К тому же, Алеппо — рядом, можно сказать, рукой подать, и двадцати лье не наберётся, не то, что до Дамаска, путь до которого раза в четыре длиннее. Идти на Дамаск Луи склоняла всё та же Мелисанда и тёзка её покойного мужа, ставленник королевы, крепко державшей в руках узы духовного правления в Святом Городе, патриарх Фульке Ангулемский, назначенный на эту должность после смерти Гвильома Мессинского всего за год до прибытия крестоносцев в Левант.

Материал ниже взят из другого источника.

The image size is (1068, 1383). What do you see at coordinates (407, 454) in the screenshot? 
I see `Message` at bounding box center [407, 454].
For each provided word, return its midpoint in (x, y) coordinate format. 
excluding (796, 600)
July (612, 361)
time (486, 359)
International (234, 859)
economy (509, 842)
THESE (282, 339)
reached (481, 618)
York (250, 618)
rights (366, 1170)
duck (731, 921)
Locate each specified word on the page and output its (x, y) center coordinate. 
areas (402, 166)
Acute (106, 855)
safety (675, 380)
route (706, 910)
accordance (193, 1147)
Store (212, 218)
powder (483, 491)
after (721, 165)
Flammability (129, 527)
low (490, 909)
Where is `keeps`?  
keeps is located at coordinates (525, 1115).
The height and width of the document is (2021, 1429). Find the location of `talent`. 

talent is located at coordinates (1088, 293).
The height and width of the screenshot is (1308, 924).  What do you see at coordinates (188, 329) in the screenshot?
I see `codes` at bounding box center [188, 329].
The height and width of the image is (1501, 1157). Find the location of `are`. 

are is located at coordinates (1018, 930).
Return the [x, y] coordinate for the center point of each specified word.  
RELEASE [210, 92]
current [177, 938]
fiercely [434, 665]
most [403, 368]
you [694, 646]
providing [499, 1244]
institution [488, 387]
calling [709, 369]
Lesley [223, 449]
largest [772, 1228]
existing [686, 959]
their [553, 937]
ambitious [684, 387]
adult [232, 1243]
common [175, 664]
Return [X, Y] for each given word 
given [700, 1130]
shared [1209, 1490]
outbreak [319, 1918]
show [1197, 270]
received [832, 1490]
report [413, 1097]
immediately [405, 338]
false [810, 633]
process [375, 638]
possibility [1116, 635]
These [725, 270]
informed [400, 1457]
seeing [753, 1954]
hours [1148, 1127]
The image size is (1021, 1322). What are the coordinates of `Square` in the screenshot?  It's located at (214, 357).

Были и другие предложения.
Жослен Второй Эдесский[28], потерявший столицу своего графства, надеялся, что король поможет ему отвоевать её у турок. Разве не весть о её падении подняла западное рыцарство на новый поход против язычников? Раймунд Второй Триполисский искал поддержки для возвращения важного стратегического пункта Монферрана, с такой неосмотрительной поспешностью обменянный одиннадцать лет назад королём Фульке на свою свободу.
Король Франции колебался, что день ото дня всё сильнее раздражало Раймунда Антиохийского. Теперь, когда патриарх Иерусалимский заявился в город собственной персоной, князь, уже знавший, какую песню запоёт добрый друг венценосной вдовы, благочестивой королевы Мелисанды, сказавшись больным, поручил возглавлять церемонию встречи своему патриарху и недавно оправившейся от родов княгине. Мало того, что Фульке просто бесил Раймунда, князь вдвойне злился от того, что не может отказать в приёме человеку, который прибыл затем, чтобы нарушить наметившиеся уже хрупкие договорённости с нерешительным Людовиком.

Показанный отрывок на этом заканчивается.